I've been setting up wireless broadband at home. I've set it up on my laptop and it works perfectly (hence my being here!) but then I tried it on my mum's laptop. I set it all up and it was working fine, but then if the laptop is turned off and back on again it refuses to connect; indeed, it claims that it can't even detect any wireless networks in range (which is a stonking great lie, seeing as my laptop, currently a foot away from the other laptop, has full signal). So there seems to be some kind of problem with the wireless connection on the laptop. But strangely only when the laptop has been turned off and on again... 

There doesn't seem to be any external button to turn the wireless connection on and off, so I might be missing something obvious to make it work, but not _that_ obvious, thankfully 

Any and all suggestions are welcome!


----------



## The Ace (Jul 14, 2008)

On laptops, the F keys often have separate functions (in blue, with a key marked 'Fn,'  in blue on the bottom left of the keyboard) .  One of these may well act as the wireless switch.

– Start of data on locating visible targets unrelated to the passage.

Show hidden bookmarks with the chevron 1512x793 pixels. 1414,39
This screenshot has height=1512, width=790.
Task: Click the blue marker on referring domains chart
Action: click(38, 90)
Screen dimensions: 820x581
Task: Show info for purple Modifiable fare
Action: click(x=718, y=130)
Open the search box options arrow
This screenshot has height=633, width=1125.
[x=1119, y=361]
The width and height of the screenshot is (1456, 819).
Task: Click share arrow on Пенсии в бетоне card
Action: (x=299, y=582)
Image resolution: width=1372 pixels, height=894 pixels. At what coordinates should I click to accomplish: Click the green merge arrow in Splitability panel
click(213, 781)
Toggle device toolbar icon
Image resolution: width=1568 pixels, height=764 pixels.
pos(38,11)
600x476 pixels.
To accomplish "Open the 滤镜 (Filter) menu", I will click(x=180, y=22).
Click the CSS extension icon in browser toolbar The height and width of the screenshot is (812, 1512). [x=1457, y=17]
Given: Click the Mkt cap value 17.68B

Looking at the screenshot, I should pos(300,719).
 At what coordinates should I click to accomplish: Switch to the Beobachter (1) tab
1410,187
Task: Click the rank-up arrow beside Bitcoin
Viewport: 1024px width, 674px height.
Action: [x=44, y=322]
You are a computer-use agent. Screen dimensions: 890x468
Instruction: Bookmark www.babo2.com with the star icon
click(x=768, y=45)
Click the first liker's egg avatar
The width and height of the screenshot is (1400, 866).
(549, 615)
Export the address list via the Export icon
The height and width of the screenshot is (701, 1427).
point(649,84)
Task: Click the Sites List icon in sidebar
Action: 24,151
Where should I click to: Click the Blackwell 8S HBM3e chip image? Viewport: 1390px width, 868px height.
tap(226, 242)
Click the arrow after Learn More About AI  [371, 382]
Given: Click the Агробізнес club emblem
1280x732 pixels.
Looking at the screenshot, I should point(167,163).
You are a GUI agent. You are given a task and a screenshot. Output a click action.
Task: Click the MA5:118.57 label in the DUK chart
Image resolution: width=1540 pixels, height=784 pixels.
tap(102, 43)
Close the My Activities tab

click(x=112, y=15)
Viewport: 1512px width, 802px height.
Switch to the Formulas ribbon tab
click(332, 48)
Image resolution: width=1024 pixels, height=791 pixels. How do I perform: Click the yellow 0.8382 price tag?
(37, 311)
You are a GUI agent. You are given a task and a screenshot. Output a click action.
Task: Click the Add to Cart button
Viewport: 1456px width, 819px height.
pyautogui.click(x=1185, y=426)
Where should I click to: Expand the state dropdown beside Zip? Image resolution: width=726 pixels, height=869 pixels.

Look for symbols like those below


----------



## HoopyFrood (Jul 14, 2008)

Yup, I know about F keys and I know about the wireless one (that's how I turn wireless on and off on my own laptop). The other laptop doesn't seem to have such (or craftily isn't marked). The only way I've found of turning wireless on and off on that laptop is within the wireless advanced properties, and it claims to be on.

Hmmm...


----------



## HoopyFrood (Jul 14, 2008)

Right, I think the problem seems to be that the connection is somewhat temperamental. It only seems to connect in certain parts of the house (typical). But at least it's nothing too serious.


----------